De-Mail-Logo. Bild: BMI

Wie die FAZ in ihrer Ausgabe vom 9.3.2015 berichtet, soll das bislang wenig beliebte De-Mail eine Ende-zu-Ende-Verschlüsselung bekommen. De-Mail ist ein kostenpflichtiges Messaging-System, dass jedem Bürger eine eindeutige Mail-Adresse verschaffen und eine sichere Kommunikation mit Behörden und Unternehmen ermöglichen soll.

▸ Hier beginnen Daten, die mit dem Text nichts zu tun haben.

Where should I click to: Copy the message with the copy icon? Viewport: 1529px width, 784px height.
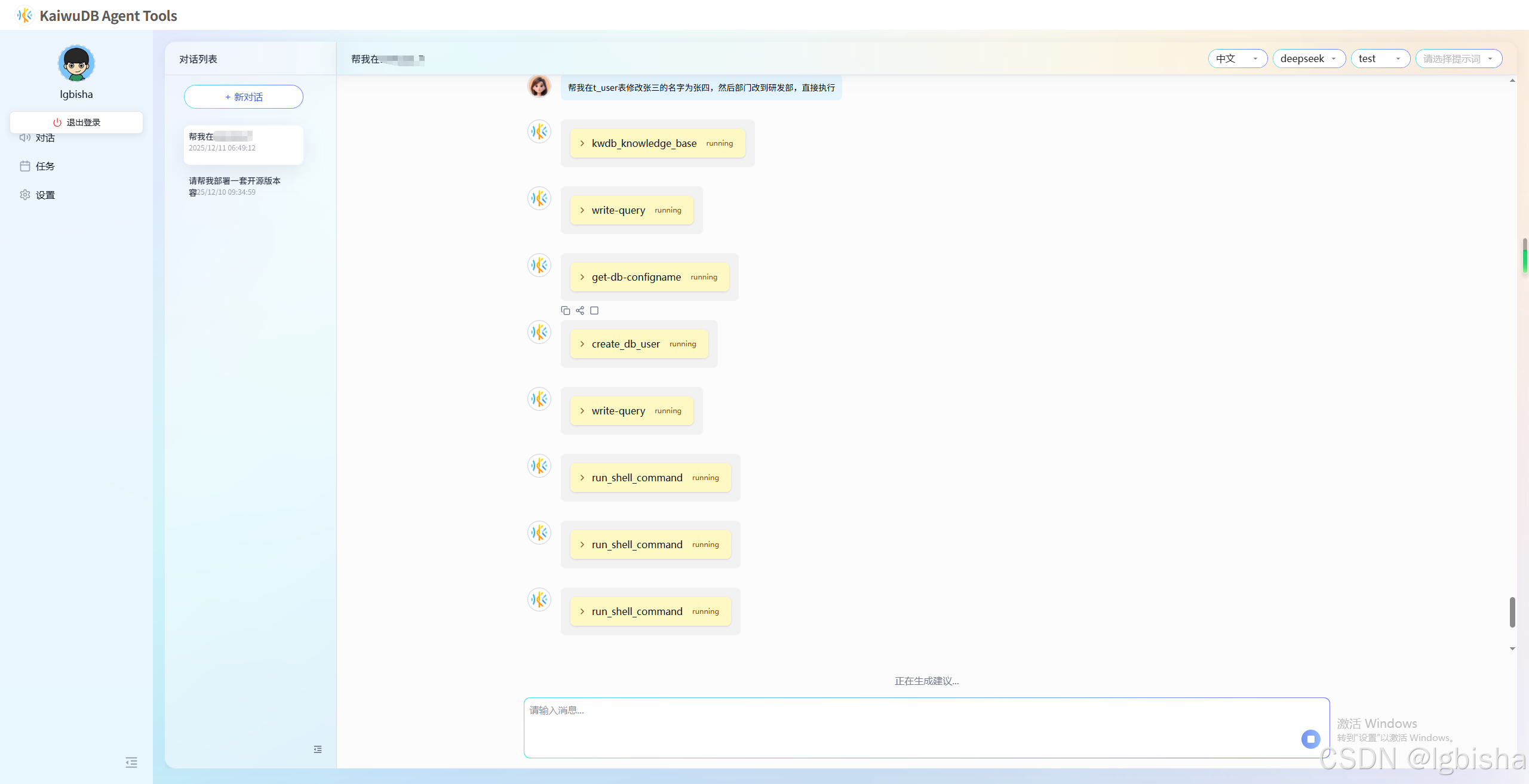(x=565, y=310)
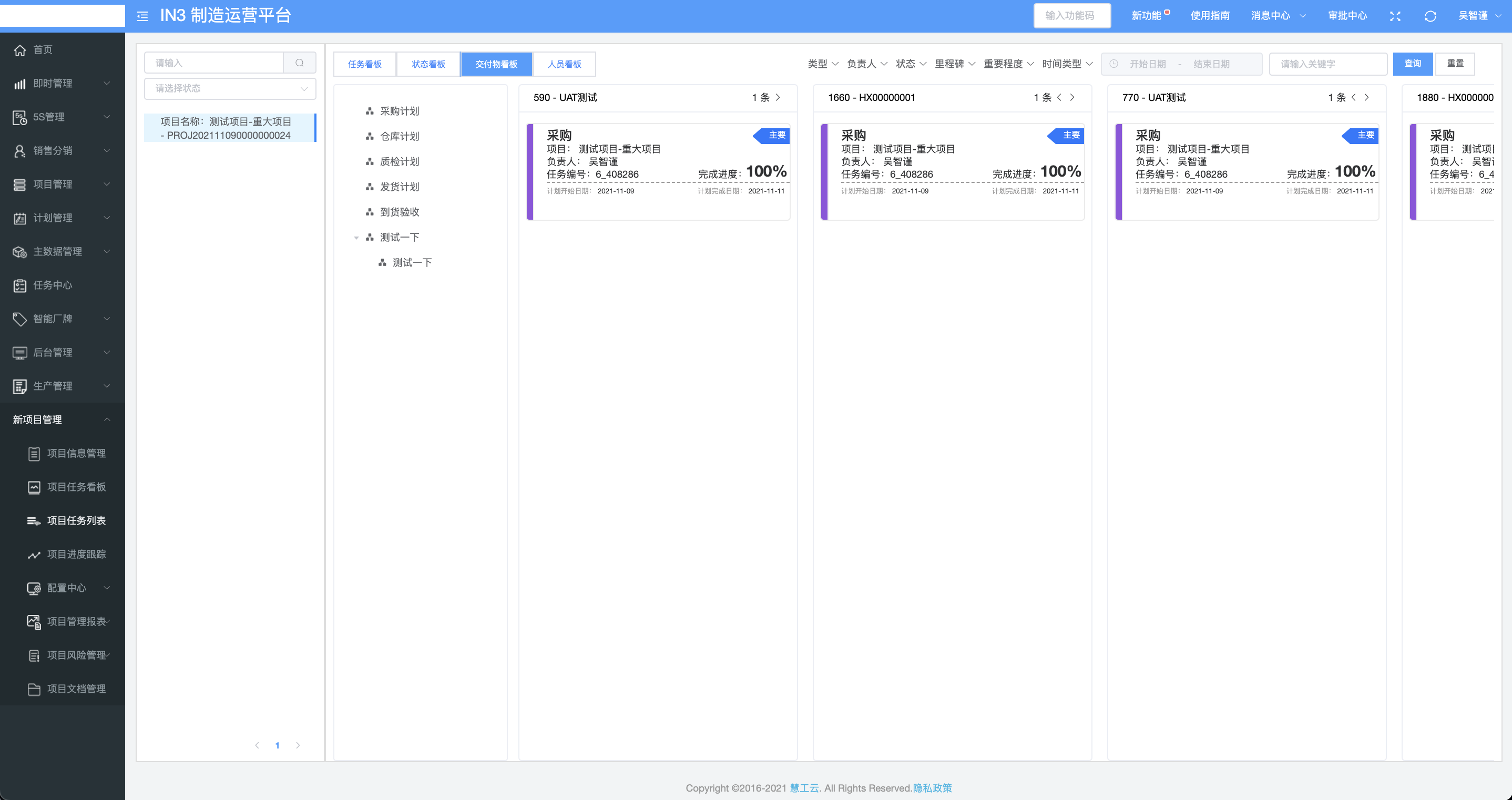
Task: Open 项目进度跟踪 in sidebar
Action: pyautogui.click(x=76, y=554)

Bislang krankte De-Mail an mehreren Punkten:

  • anders als herkömmliche E-Mails kostet das Versenden von De-Mails Geld (bis zu 30 Cent pro De-Mail laut FAZ)
  • die Anmeldung ist umständlich und erfordert eine Identifizierung mit Personalausweis vor Ort
  • die Verschlüsselung war bislang nicht durchgängig, verschlüsselte Mails wurden „aus Sicherheitsgründen“ unterwegs beim Provider geöffnet

De-Mail und PGP

In Zukunft soll PGP zum Einsatz kommen und verhindern, dass die Mail von wem auch immer unterwegs gelesen werden kann. Dazu soll ab April dieses Jahres die Browser-Erweiterung Mailvelope verwendet werden. Das Problem ist, dass die Verschlüsselung mit PGP optional und nicht verbindlich sein soll.

Darüber hinaus soll laut FAZ auch das Anmeldeverfahren erleichtert werden. In Zukunft soll ein Bankkonto genügen, um sich registrieren.